Supplied records
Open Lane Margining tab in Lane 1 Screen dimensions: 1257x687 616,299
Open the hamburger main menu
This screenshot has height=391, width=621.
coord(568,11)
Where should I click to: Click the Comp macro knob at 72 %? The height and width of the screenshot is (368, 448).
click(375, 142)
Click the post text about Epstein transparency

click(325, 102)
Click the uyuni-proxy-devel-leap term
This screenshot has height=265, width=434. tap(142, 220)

---

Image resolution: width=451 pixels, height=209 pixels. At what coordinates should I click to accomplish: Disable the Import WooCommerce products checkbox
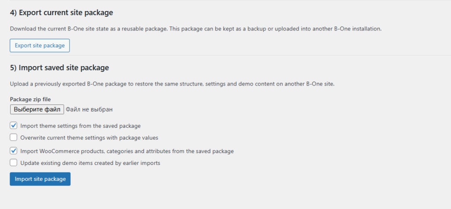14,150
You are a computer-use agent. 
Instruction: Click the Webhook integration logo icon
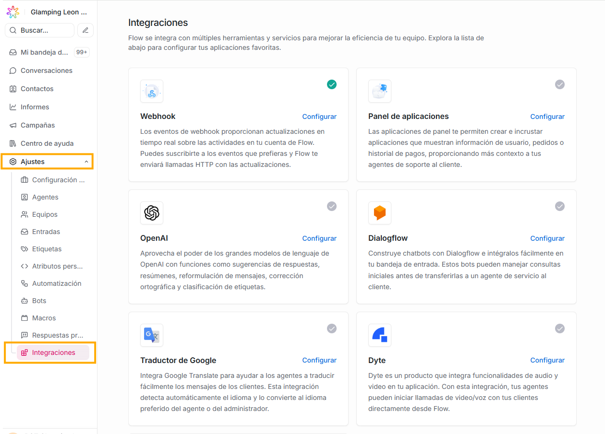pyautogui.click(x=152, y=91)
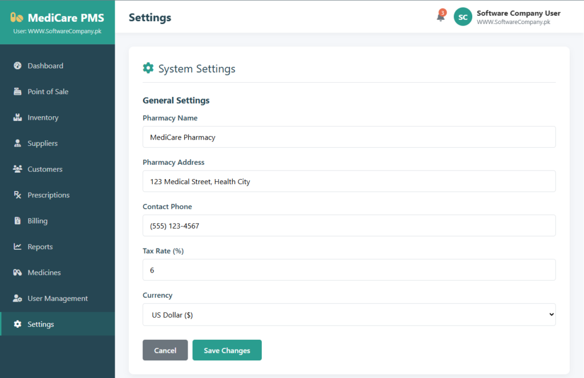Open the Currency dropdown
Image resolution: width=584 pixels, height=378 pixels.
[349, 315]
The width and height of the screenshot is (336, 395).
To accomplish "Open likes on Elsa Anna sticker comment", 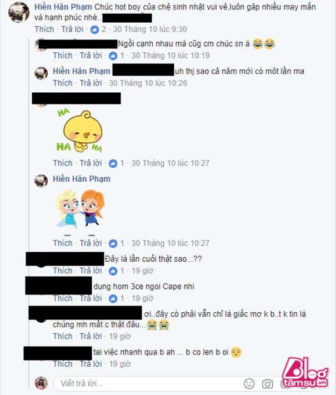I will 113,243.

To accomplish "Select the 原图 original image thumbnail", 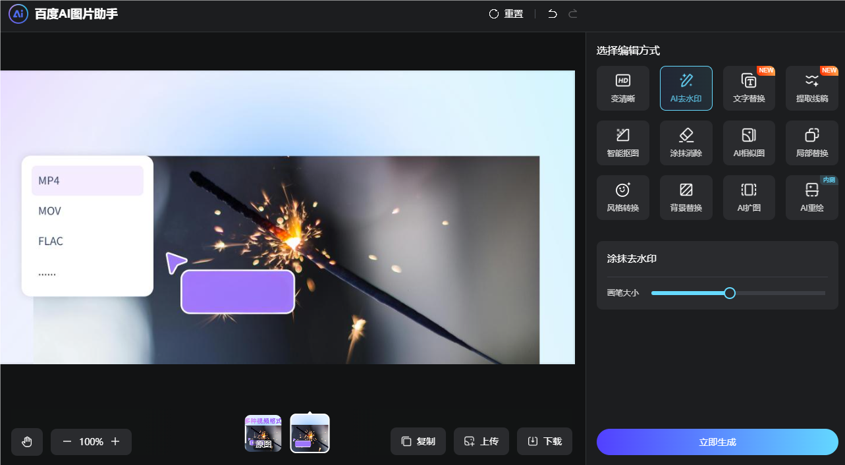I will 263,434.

What to produce
Write out the items again, starting with the line containing "Open Lane Margining" and going on through the line containing "This screenshot has height=265, width=434.". Swap "knob" for "dial" and leave everything else unchanged.

Finished exercise
Open Lane Margining tab in Lane 1 Screen dimensions: 1257x687 616,299
Open the hamburger main menu
This screenshot has height=391, width=621.
coord(568,11)
Where should I click to: Click the Comp macro dial at 72 %? The height and width of the screenshot is (368, 448).
click(375, 142)
Click the post text about Epstein transparency

click(325, 102)
Click the uyuni-proxy-devel-leap term
This screenshot has height=265, width=434. tap(142, 220)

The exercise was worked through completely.